My opinion on the subject is quite clear and I think we all have a similar opinion, but, Of course, if we want to give women a voice, we have to listen to EVERYONE.
What is the Liberty?
Although I wish LucÃa RÃo had finished Flying towards freedom Closing the topic of prostitution, I also like that the novel is directed, at all times, towards the personal improvement of the character that, as I have said before, even though he does not judge the living conditions he had exercised, he does not wish to remain in them either. For this reason, the story increasingly focuses on how LucÃa creates connections that help her plan another future for herself and her child.

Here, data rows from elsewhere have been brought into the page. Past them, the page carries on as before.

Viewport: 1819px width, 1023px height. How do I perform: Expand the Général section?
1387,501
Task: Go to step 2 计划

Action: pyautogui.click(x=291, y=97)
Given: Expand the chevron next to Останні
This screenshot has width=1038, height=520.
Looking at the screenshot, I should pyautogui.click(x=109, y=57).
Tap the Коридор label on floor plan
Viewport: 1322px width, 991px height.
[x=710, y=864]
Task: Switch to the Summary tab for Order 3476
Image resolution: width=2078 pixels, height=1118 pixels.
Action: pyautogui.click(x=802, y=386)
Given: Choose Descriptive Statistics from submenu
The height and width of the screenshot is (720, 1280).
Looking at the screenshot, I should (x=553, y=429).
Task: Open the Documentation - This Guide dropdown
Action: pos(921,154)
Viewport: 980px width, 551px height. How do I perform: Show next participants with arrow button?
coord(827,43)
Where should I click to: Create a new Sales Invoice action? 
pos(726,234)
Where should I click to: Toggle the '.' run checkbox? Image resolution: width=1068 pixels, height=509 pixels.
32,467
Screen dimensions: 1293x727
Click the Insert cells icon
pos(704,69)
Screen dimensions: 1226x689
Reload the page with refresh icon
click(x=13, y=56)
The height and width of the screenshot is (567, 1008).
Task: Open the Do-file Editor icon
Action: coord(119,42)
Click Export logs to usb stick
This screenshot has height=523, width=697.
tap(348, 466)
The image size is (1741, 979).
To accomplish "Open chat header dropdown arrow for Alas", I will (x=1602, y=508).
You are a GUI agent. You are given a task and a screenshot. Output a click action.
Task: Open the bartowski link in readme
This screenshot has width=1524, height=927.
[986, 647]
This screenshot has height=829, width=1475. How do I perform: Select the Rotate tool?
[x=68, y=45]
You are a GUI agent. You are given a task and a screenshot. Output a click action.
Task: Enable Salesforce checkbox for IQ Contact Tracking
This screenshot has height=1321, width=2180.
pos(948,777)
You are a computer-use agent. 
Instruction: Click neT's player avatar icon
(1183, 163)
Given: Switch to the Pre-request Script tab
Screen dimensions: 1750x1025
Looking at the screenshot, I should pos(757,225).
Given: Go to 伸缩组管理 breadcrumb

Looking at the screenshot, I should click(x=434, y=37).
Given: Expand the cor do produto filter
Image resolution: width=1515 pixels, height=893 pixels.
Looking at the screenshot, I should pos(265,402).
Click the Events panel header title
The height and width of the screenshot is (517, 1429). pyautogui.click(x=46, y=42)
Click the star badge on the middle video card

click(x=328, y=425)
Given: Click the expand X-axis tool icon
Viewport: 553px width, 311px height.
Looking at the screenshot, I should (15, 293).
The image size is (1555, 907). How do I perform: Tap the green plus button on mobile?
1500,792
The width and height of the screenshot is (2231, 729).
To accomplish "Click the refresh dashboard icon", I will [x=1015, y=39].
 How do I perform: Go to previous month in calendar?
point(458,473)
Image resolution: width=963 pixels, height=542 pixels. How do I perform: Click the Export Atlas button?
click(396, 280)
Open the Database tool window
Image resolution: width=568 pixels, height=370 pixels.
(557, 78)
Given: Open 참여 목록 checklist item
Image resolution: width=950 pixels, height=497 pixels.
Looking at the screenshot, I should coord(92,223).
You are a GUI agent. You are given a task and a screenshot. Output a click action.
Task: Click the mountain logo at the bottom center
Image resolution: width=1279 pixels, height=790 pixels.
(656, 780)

We can even meet the latter, who travels to Spain and ends up living with her.
Between the lines we read many of the discomforts that the author has had to experience, such as how the supposed gynecologist who visited the club went too far by touching them or how she lived in little rooms with hardly any space and shared with other women of different nationalities who barely allowed her privacy. And in those same lines she glimpses hope and dreams because it is something inherent to human beings. That is to say, we clearly sense the situations of slavery in which she finds herself immersed, and about them she sends the message that she can get out of there. That if someone is in a situation as dark as this, she can get through it.
I suppose that thanks to this mentality, today LucÃa writes and publishes this story.
«Still not criticizing the conditions
of life that he had exercised,
You don’t want to stay in them either.».
Flying towards freedom of Lucia Rio It is a very interesting book about the life of a prostitute and the steps towards what she has titled freedom. A simple story, without flourishes or great narrative resources that, however, manages to catch us and make us think. A novel that the author wants to bring to all those who can identify and are already fighting to get out of horrible situations that they have had to live through.